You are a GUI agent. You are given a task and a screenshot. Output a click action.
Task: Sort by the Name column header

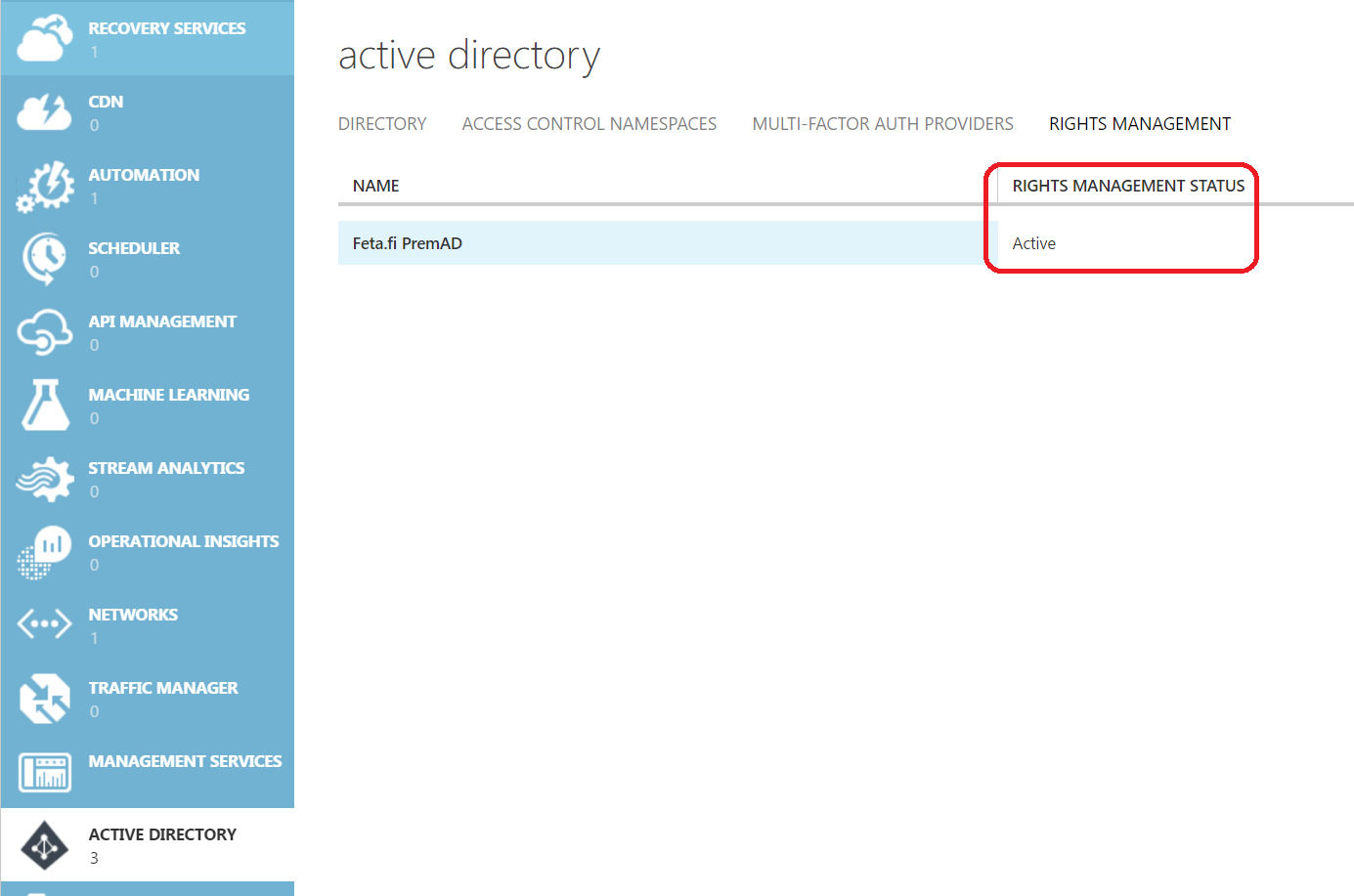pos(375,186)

============================================================

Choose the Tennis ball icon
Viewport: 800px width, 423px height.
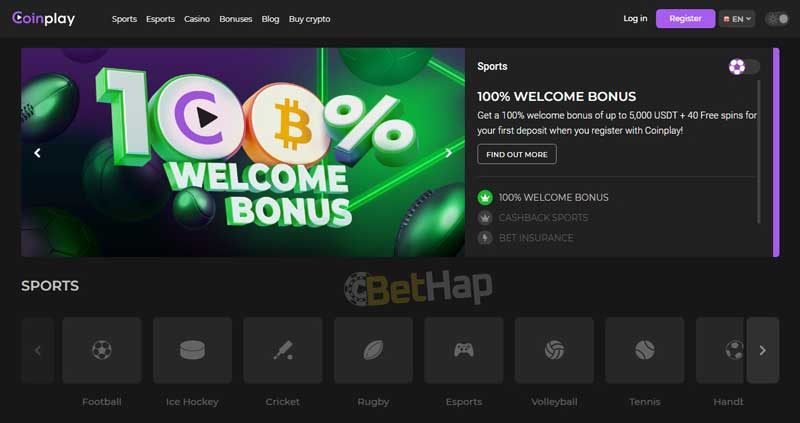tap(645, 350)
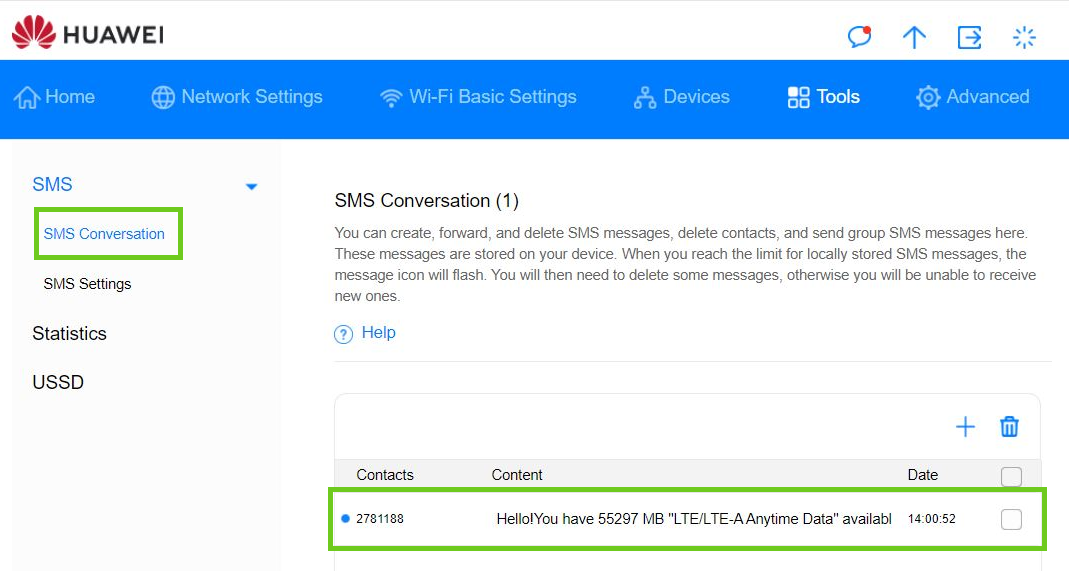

============================================================

Copy the lines of the records above, from the one containing "Choose the Tennis ball icon" through the one containing "tap(645, 350)", inclusive, and leave the pictures out of the copy.

> [The result]:
Choose the Tennis ball icon
Viewport: 800px width, 423px height.
tap(645, 350)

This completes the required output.